[Editor Note: This MPEP section has limited applicability to applications subject to examination under the first inventor to file (FITF) provisions of the AIA as set forth in 35 U.S.C. 100 (note). See MPEP § 2159 et seq. to determine whether an application is subject to examination under the FITF provisions, MPEP § 2159.03 for the conditions under which this section applies to an AIA application, and MPEP § 2150 et seq. for examination of applications subject to those provisions.]
An invention is made when there is a conception and a reduction to practice. Dunn v. Ragin, 50 USPQ 472, 474 (Bd. Pat. Inter. 1941). Prior art under pre-AIA 35 U.S.C. 102(g) is limited to an invention that is made. In re Katz, 687 F.2d 450, 454, 215 USPQ 14, 17 (CCPA 1982) (the publication of an article, alone, is not deemed a constructive reduction to practice, and therefore its disclosure does not prove that any invention within the meaning of pre-AIA 35 U.S.C. 102(g) has ever been made).
Subject matter under pre-AIA 35 U.S.C. 102(g) is available only if made in this country. Pre-AIA 35 U.S.C. 104. Kondo v. Martel, 220 USPQ 47 (Bd. Pat. Inter. 1983) (acts of conception, reduction to practice and diligence must be demonstrated in this country). Compare Colbert v. Lofdahl, 21 USPQ2d 1068, 1071 (Bd. Pat. App. & Inter. 1991) (“[i]f the invention is reduced to practice in a foreign country and knowledge of the invention was brought into this country and disclosed to others, the inventor can derive no benefit from the work done abroad and such knowledge is merely evidence of conception of the invention”).

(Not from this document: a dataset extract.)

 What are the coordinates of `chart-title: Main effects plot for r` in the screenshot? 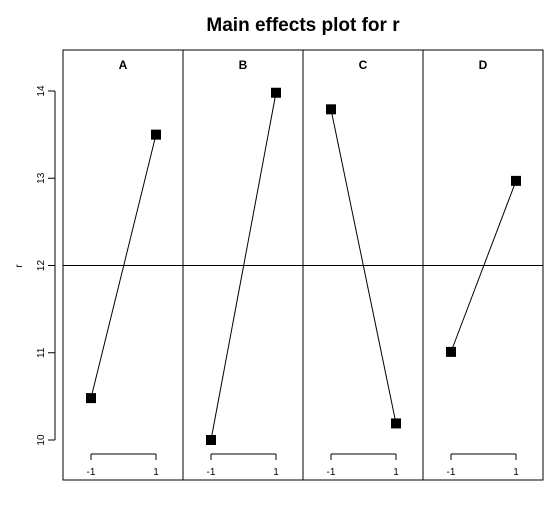 It's located at (303, 26).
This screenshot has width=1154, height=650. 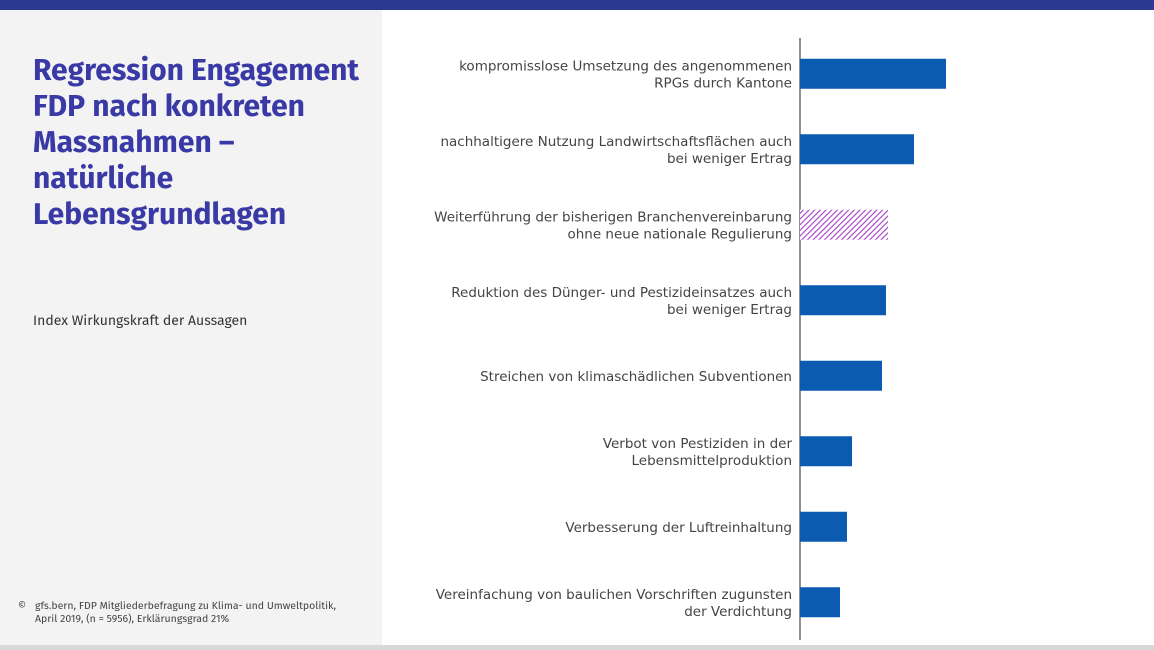 I want to click on top-bar, so click(x=577, y=5).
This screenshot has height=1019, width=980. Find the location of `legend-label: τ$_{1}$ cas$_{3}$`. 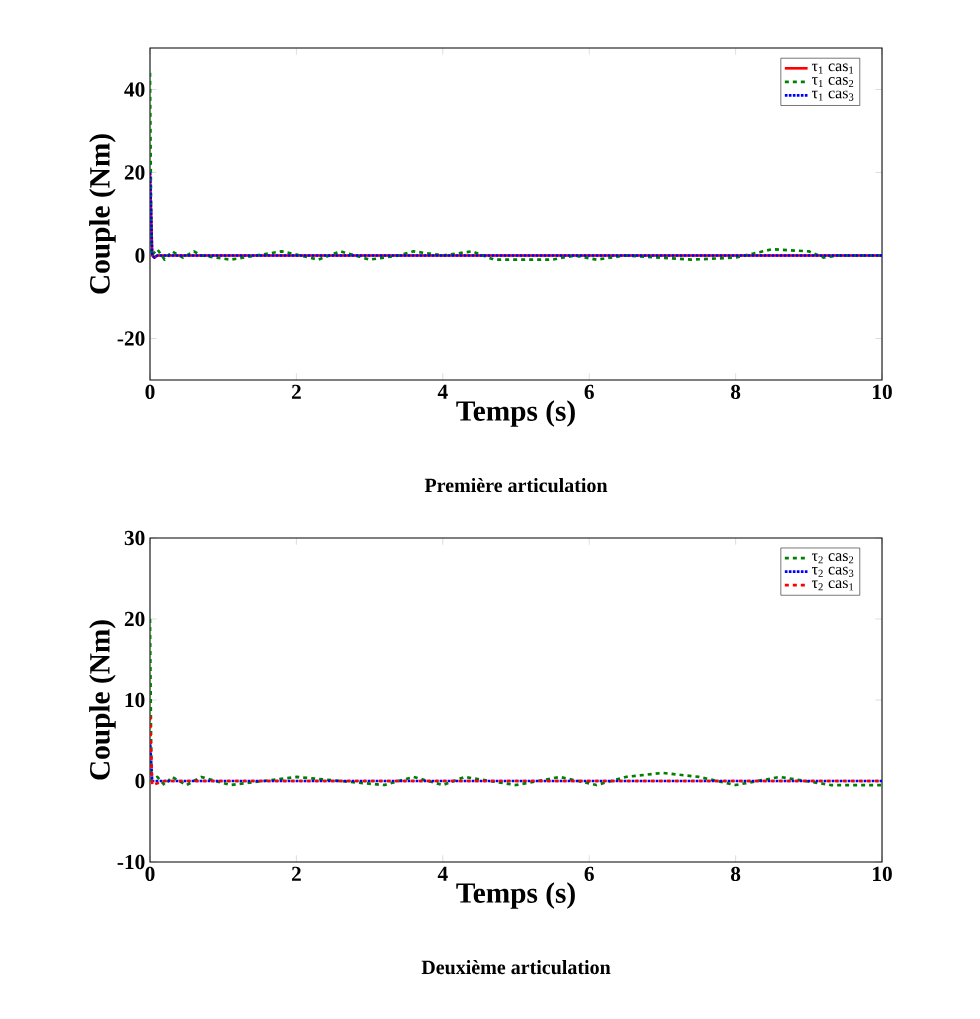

In accordance with pre-AIA 35 U.S.C. 102(g)(1), a party involved in an interference proceeding under pre-AIA 35 U.S.C. 135 or 291 may establish a date of invention under pre-AIA 35 U.S.C. 104. Pre-AIA 35 U.S.C. 104, as amended by GATT (Public Law 103-465, 108 Stat. 4809 (1994)) and NAFTA (Public Law 103-182, 107 Stat. 2057 (1993)), provides that an applicant can establish a date of invention in a NAFTA member country on or after December 8, 1993 or in WTO member country other than a NAFTA member country on or after January 1, 1996. Accordingly, an interference count may be won or lost on the basis of establishment of invention by one of the parties in a NAFTA or WTO member country, thereby rendering the subject matter of that count unpatentable to the other party under the principles of res judicata and collateral estoppel, even though such subject matter is not available as statutory prior art under pre-AIA 35 U.S.C. 102(g). See MPEP § 2138.01 regarding lost interference counts which are not statutory prior art.